Date Published: October 10, 2016

Author: Charles Chieppo

AS THIS NOVEMBER’S ballot initiative on raising the cap on the number of charter public schools in Massachusetts draws closer, opponents find ever-more financial woes to blame on the schools. But a September Massachusetts Taxpayers Foundation study is just the latest to conclude that those accusations don’t pass muster.

The MTF study finds that “Examination of school funding trends in districts affected by charter school enrolments does not suggest… that students in district schools are suffering a loss of support…”

A closer look at Boston, where some of the loudest anti-charter cries have come from, reveals the true story. Roughly speaking, when a student chooses to leave a traditional district for a charter school, funding follows the student. But state law calls for districts to be reimbursed for six years after a student departs; 100 percent the first year and then 25 percent in each of the next five.

Critics protest that the reimbursements are subject to appropriation, but the formula has been at least 90 percent funded in 9 of the last 12 years, making it the nation’s most generous charter reimbursement program. In New Orleans and Washington, DC, the cities with the highest percentages of students attending charter schools, districts receive no reimbursement.

The Boston Public Schools’ biggest financial challenge is posed not by charter schools, but by having far more capacity than it does students. The system has about 93,000 seats, but just 56,500 enrollees. A 2015 McKinsey & Company audit of BPS estimated that rightsizing the system could save about $100 million.

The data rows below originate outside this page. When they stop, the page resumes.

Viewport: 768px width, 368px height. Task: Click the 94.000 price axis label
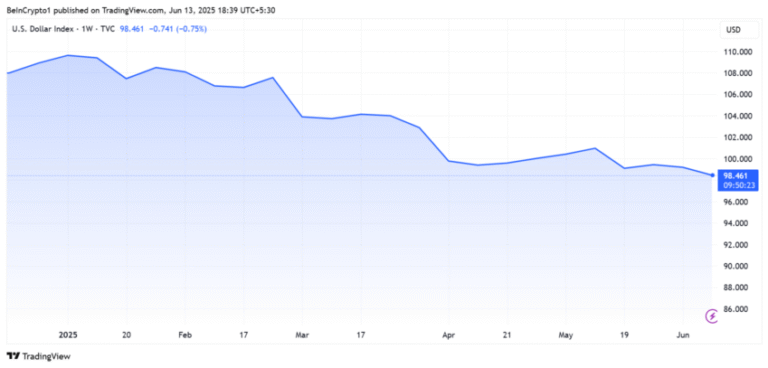pyautogui.click(x=736, y=223)
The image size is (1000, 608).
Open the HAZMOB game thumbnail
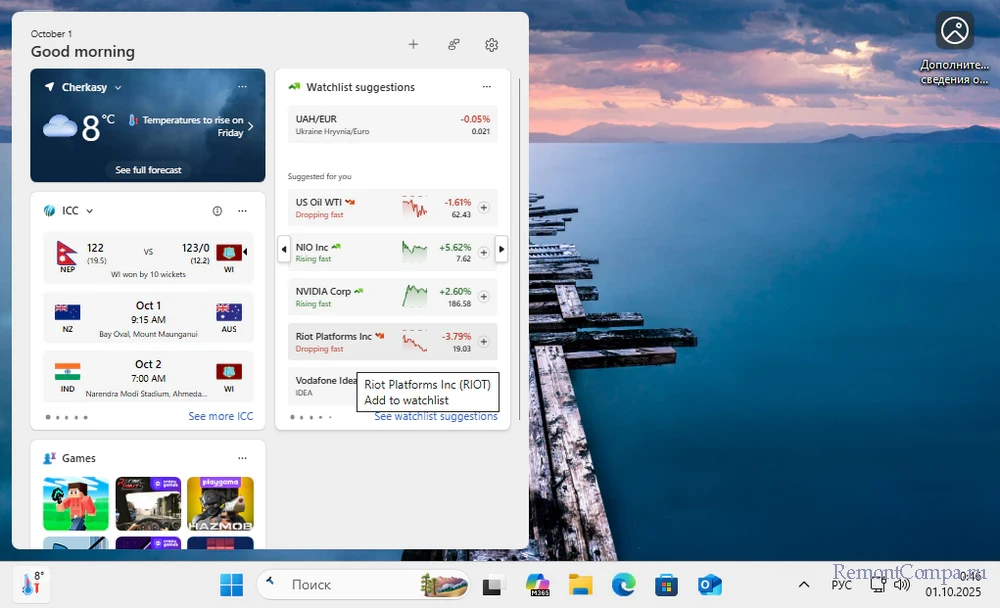[x=220, y=503]
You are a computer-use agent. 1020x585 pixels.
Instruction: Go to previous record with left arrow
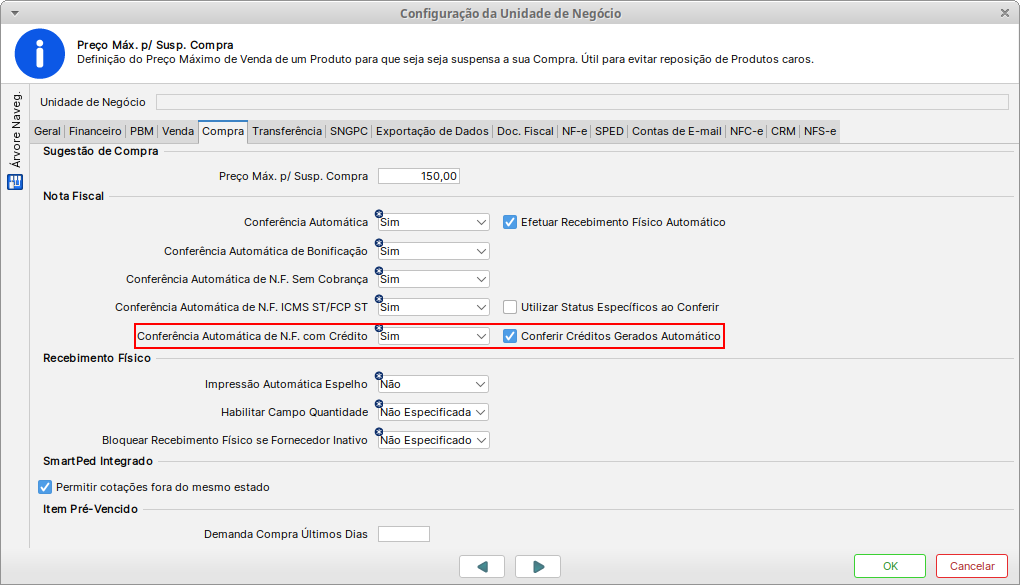click(x=484, y=566)
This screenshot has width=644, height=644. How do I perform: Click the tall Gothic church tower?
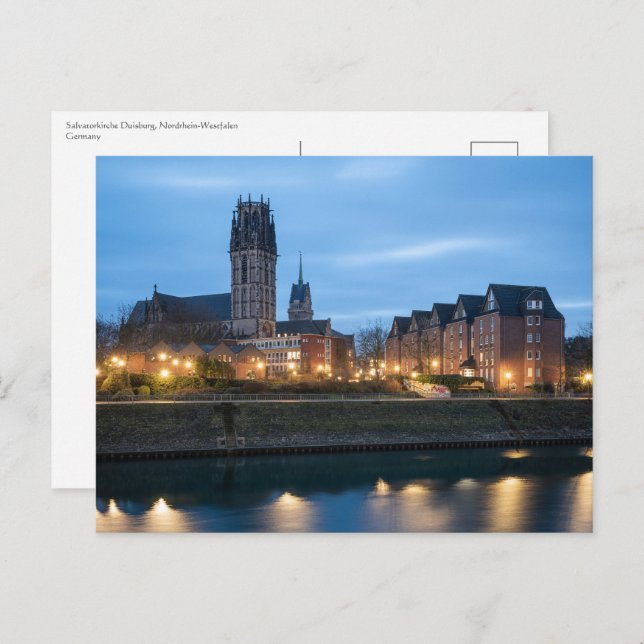(x=253, y=265)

Opponents blame charter schools for falling BPS enrollment as well, but only 14 percent of Boston students who attend public schools are in charters. The district has been shrinking for decades, with enrollment decreasing by nearly half since the early 1970s.

Despite accusations that charter schools are impoverishing BPS, the city’s education expenditures continue to rise. Between 2011 and 2016, the schools budget jumped by about 25 percent, more than the 18.4 increase for police and fire and about double the rate of increase for all other city departments.

A formula is used each year to calculate the “foundation budget,” the amount the state deems necessary to educate a district’s students. Last year Boston spent $157.6 million above that amount.

Headcount is also on the rise. Despite enrollment declines, the number of school department employees rose by more than 9 percent between 2012 and 2015. Although BPS makes up just over half the city’s workforce, it accounted for nearly 80 percent of the growth in the number of city employees during that time.

Lost in all this money talk are the facts about academic performance. Massachusetts charters are generally considered the nation’s best. A 2013 Stanford University study found that statewide, charter schools closed more than 90 percent of the wealth-based achievement gap on 2013 MCAS tests. There is little mystery behind why more than 32,000 Massachusetts students languish on charter waitlists.

Boston’s charters are even better. The same Stanford study found that the city’s charter students are learning at literally twice the rate of their BPS counterparts.

In a special report published earlier this year, the Boston Municipal Research Bureau wrote that the “true cost of charter expansion has not been a matter of revenue, but rather the struggle of eliminating excess capacity.” In fact, the start of the enrollment decline that precipitated the excess capacity predated charter schools by more than two decades.

It’s certainly no surprise that opponents are blaming charter public schools for a range of financial woes. But the recent Massachusetts Taxpayers Foundation study and a closer look at Boston school finances demonstrate why it’s so important that we set the record straight before Massachusetts voters go to the polls in November.

Charles Chieppo is a senior fellow at Pioneer Institute, a Massachusetts public policy think tank.